*What you will do*: Copy every line in the listing that contains "Choose".

*Material provided*:
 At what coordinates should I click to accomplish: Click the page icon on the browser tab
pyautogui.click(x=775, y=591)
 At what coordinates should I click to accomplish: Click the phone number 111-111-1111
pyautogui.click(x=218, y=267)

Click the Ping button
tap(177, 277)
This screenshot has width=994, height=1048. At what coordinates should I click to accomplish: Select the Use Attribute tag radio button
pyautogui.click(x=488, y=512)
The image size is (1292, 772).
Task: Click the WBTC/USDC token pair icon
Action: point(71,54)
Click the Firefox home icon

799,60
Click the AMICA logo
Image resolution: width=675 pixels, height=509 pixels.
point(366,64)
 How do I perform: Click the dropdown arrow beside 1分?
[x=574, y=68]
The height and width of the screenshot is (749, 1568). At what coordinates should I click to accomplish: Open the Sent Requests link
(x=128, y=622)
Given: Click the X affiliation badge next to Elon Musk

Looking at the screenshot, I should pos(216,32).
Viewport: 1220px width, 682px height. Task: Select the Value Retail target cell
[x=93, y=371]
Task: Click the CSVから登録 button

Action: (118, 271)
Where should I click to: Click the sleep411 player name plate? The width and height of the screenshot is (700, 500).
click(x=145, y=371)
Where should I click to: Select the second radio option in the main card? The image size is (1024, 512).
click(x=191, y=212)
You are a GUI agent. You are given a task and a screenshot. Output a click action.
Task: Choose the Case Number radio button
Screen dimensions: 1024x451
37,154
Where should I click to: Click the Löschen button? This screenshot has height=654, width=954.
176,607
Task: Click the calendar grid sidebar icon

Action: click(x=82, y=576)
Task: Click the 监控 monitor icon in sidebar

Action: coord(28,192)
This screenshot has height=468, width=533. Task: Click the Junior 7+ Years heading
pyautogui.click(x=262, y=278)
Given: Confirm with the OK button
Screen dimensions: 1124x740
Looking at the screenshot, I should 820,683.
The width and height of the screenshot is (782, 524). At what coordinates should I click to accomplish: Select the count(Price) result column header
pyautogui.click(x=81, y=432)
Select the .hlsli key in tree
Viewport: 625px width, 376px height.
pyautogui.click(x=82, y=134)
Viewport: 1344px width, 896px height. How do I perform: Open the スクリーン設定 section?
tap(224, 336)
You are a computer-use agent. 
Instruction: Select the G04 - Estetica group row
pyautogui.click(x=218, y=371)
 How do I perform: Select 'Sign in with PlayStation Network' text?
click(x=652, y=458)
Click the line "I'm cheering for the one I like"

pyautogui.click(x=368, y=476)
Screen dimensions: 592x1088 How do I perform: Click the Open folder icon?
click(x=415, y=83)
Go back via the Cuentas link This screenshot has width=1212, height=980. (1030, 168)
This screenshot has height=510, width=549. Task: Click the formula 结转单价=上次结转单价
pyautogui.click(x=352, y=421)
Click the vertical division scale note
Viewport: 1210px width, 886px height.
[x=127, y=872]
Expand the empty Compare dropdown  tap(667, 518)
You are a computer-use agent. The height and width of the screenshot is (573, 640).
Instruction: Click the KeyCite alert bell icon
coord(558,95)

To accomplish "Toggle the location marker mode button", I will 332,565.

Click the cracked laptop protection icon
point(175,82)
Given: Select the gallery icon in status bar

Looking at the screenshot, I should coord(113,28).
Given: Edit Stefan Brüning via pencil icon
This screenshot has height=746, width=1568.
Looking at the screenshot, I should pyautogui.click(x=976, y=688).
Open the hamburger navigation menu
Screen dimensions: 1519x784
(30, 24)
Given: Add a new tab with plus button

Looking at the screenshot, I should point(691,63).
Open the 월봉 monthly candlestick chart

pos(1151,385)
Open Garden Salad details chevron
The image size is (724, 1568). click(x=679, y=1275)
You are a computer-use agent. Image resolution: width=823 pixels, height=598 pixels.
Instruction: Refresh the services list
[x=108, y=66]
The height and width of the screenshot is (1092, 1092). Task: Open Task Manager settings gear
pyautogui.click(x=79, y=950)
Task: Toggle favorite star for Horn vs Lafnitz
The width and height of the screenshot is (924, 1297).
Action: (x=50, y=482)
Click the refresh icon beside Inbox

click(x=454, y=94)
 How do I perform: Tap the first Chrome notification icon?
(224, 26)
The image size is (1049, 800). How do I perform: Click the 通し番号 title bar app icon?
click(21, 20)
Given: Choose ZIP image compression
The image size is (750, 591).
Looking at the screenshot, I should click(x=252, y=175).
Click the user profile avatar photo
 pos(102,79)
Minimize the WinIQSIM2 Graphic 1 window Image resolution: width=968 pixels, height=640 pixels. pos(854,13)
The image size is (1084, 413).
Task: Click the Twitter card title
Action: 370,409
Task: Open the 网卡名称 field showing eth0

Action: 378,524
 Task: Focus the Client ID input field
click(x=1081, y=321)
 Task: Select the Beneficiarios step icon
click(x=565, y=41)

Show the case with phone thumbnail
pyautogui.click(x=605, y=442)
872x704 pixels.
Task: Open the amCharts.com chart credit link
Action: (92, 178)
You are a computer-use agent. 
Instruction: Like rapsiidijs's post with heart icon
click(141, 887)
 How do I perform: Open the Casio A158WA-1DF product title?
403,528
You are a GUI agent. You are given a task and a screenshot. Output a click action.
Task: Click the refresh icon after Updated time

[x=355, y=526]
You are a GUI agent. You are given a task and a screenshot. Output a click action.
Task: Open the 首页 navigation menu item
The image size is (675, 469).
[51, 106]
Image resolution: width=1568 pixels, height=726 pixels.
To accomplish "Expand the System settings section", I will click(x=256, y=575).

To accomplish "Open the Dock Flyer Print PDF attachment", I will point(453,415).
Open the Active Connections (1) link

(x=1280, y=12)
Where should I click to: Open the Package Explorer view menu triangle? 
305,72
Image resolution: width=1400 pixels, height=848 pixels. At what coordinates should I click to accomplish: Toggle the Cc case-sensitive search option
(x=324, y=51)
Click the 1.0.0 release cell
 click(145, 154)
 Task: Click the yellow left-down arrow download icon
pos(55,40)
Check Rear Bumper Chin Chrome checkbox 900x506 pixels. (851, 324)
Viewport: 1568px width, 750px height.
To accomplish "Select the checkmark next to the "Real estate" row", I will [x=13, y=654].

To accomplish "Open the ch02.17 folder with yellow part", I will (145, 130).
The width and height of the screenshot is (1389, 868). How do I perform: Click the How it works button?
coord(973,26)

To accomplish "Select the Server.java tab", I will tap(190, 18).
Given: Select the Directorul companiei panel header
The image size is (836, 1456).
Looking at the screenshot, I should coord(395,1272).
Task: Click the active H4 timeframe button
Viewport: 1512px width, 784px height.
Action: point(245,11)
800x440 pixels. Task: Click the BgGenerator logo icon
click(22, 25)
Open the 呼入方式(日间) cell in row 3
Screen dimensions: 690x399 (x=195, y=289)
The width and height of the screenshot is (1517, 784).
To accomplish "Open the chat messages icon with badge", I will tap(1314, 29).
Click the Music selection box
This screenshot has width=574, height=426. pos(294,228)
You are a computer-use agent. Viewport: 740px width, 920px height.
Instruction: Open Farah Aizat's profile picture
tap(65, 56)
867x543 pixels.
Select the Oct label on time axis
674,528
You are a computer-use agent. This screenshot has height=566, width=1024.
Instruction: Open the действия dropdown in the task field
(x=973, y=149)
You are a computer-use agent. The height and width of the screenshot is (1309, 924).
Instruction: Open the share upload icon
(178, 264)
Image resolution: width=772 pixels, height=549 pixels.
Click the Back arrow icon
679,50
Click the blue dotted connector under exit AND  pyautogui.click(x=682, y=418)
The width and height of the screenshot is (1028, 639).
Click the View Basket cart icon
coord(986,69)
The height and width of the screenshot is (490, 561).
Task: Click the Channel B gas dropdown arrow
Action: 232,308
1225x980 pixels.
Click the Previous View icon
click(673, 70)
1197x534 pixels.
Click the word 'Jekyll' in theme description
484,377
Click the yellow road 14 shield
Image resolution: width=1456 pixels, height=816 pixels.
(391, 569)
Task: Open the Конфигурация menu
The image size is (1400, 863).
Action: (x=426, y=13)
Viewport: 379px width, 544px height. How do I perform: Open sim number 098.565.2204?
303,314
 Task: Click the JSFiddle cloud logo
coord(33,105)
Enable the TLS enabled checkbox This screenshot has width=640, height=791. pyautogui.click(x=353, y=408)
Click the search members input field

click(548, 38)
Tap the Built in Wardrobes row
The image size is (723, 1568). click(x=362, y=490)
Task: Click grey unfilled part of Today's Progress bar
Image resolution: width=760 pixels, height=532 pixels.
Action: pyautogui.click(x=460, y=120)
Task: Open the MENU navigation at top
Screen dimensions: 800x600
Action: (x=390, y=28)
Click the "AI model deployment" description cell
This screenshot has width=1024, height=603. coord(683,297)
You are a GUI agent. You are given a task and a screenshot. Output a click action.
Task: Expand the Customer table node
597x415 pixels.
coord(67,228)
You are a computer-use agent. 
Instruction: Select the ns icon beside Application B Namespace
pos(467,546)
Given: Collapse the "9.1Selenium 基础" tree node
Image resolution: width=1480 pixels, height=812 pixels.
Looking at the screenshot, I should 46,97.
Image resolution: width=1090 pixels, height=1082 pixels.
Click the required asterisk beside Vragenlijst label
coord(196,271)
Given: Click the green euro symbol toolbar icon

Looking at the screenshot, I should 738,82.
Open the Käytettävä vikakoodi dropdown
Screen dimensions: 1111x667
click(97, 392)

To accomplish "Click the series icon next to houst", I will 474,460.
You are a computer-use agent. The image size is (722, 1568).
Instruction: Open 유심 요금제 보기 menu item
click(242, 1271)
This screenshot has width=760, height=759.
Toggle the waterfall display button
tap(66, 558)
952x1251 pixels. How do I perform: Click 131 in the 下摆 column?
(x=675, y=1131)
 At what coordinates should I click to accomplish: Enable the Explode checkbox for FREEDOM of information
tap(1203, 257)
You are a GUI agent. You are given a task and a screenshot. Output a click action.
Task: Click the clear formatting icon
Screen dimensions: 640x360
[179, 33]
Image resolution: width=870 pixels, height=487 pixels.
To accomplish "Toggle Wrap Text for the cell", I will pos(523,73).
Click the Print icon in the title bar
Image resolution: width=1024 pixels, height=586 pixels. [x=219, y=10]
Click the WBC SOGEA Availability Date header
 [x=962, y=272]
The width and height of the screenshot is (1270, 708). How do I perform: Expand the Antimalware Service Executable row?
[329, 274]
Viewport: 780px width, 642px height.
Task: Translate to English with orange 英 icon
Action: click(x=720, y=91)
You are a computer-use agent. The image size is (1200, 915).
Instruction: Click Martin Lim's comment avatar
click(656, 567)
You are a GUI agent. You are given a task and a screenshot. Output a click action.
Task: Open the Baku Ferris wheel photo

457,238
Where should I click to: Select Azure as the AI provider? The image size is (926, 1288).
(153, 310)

*Answer below*:
Task: Choose the Case Number radio button
Given: Choose ZIP image compression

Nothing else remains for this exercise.